### Task requirements
From the listing below, extract every line in which the word "computer" appears.

### Provided data
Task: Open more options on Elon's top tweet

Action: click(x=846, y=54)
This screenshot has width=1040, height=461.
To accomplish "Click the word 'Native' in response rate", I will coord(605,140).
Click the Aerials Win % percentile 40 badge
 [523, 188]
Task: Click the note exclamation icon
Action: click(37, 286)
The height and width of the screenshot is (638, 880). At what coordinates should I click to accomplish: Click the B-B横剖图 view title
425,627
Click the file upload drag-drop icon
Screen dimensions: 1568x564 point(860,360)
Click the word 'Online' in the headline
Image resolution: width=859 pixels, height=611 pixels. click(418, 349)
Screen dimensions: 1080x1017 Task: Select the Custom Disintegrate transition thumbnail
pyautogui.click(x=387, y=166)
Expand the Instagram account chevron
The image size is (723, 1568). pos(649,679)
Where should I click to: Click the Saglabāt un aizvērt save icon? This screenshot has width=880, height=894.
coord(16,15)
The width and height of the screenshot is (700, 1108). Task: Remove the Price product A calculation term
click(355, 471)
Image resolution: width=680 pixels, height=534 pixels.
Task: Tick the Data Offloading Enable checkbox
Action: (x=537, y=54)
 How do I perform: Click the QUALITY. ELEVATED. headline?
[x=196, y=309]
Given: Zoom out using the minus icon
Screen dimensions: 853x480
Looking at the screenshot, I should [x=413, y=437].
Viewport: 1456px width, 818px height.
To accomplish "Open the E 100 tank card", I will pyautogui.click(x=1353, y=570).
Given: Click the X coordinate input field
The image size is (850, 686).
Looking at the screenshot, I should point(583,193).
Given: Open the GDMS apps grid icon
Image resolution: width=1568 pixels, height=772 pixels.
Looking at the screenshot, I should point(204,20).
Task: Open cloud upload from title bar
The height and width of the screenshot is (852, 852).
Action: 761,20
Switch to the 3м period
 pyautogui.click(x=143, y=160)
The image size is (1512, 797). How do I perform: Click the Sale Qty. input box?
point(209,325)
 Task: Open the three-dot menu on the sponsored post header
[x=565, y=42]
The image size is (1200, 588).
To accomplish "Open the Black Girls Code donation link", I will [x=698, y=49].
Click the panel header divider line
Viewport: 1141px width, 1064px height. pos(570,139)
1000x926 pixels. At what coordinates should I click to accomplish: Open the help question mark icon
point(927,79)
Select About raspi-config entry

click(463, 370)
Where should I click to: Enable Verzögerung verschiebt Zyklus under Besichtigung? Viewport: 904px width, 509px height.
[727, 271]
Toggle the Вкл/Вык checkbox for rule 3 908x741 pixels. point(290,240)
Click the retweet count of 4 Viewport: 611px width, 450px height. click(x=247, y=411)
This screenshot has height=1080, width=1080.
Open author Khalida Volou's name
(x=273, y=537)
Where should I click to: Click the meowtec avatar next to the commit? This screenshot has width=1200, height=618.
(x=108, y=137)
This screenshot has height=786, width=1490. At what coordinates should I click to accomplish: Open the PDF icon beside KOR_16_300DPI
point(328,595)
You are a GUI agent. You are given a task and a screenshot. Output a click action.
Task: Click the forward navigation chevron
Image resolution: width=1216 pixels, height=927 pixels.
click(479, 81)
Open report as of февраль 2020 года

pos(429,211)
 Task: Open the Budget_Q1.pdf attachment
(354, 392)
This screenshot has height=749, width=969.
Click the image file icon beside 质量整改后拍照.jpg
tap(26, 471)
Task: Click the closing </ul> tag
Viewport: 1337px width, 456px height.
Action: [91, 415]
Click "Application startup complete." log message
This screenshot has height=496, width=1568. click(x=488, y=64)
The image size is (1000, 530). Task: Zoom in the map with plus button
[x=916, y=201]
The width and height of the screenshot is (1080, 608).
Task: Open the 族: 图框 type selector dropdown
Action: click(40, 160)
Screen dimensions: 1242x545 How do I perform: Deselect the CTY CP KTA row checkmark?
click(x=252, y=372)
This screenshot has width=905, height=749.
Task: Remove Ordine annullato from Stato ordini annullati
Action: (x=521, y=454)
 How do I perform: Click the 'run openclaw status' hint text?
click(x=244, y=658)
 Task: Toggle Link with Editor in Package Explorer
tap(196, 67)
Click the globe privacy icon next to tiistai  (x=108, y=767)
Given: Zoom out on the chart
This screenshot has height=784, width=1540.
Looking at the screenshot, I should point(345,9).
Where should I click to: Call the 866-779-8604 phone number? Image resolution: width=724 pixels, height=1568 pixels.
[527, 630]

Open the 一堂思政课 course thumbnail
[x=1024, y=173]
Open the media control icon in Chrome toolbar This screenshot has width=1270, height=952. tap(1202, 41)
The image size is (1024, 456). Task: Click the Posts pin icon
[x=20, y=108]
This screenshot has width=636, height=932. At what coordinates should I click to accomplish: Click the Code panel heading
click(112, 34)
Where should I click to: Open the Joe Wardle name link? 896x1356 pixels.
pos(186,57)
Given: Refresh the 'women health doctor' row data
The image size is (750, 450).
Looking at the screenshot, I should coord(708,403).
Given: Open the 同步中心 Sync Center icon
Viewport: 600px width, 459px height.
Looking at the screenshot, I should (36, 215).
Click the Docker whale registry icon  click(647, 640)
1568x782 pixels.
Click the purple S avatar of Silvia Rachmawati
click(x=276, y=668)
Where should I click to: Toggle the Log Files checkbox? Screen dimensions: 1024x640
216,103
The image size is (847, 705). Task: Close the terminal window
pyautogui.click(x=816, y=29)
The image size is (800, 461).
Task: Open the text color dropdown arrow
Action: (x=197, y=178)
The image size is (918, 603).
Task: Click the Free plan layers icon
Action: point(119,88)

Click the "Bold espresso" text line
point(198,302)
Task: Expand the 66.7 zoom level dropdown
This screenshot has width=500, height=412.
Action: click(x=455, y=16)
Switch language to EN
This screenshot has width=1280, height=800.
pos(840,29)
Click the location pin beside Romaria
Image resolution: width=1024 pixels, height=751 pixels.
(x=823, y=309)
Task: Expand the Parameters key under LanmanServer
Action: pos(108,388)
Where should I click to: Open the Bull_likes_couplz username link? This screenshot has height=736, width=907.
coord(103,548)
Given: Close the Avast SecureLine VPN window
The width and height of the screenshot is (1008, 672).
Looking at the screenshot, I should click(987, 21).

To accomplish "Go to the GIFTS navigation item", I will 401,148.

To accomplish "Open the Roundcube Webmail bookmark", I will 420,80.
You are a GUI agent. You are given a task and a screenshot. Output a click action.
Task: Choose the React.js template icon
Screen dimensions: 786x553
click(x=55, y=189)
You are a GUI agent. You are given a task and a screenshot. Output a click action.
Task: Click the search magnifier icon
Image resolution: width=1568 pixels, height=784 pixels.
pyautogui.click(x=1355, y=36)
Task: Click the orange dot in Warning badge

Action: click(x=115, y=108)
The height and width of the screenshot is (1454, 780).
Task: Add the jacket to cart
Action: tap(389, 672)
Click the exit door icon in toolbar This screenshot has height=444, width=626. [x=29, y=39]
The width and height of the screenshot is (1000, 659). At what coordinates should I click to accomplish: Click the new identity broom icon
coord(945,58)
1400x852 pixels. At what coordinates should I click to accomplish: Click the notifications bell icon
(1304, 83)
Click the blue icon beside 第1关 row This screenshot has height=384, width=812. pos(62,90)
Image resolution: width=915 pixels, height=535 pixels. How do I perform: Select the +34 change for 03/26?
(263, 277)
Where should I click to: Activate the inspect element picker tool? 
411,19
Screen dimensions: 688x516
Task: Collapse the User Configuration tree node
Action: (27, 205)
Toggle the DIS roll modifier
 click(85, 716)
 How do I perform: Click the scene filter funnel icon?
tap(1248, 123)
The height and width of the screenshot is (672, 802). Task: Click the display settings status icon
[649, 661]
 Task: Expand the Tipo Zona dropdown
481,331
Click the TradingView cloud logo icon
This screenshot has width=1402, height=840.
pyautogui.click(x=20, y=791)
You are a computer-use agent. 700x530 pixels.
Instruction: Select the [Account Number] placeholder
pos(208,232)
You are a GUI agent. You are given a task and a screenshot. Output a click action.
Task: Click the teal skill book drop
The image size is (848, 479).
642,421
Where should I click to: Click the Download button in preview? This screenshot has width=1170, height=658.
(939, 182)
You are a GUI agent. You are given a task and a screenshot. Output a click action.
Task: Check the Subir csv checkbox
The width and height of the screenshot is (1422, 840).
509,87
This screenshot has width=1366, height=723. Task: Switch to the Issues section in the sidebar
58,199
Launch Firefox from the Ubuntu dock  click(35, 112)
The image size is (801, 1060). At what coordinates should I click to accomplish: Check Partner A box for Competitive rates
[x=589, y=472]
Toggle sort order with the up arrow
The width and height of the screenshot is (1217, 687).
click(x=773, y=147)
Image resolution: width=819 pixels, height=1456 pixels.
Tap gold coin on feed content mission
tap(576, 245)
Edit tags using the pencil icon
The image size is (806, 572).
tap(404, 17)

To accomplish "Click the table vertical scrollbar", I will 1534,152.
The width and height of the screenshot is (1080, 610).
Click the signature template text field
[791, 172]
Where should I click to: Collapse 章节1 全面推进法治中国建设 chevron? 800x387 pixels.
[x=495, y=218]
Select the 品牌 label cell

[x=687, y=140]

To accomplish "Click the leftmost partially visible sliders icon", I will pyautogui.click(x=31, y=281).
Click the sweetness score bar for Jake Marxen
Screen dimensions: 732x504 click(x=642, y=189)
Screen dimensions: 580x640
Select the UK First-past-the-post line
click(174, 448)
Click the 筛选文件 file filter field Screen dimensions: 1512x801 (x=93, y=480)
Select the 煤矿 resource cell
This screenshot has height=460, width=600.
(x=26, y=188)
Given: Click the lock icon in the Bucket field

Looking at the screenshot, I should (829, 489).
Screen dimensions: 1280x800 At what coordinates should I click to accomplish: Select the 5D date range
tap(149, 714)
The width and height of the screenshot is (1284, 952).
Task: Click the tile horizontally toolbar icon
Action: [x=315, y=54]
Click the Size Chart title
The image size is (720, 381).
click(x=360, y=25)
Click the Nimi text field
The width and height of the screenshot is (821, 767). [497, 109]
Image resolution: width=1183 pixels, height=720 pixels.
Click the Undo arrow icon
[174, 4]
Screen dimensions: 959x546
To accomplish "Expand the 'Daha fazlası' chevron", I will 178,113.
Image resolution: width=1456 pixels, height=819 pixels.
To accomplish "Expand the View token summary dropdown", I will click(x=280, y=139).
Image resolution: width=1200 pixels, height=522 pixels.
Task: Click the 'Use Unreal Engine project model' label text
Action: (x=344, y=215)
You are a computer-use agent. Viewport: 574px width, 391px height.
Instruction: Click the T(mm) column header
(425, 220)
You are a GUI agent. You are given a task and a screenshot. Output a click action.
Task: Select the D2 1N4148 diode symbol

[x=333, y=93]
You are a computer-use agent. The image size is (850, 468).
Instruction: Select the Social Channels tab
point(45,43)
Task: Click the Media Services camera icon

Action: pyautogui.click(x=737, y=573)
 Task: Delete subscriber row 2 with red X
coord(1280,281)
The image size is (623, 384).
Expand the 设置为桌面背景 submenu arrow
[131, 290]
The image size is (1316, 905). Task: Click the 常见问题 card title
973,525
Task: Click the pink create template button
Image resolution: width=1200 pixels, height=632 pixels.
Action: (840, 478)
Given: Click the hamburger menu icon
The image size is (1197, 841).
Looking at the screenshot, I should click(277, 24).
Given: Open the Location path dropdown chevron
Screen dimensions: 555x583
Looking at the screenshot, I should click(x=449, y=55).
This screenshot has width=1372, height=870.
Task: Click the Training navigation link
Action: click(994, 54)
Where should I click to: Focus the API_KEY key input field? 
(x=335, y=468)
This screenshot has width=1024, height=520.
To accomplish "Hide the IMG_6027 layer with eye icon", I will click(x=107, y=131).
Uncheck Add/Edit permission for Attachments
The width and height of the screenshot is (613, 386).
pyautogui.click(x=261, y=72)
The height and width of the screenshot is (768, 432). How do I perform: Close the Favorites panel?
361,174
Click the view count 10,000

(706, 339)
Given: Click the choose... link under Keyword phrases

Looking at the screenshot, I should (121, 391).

### Answer to this task
You are a computer-use agent. 700x530 pixels.
You are a computer-use agent. Viewport: 574px width, 391px height.
You are a computer-use agent. The image size is (850, 468).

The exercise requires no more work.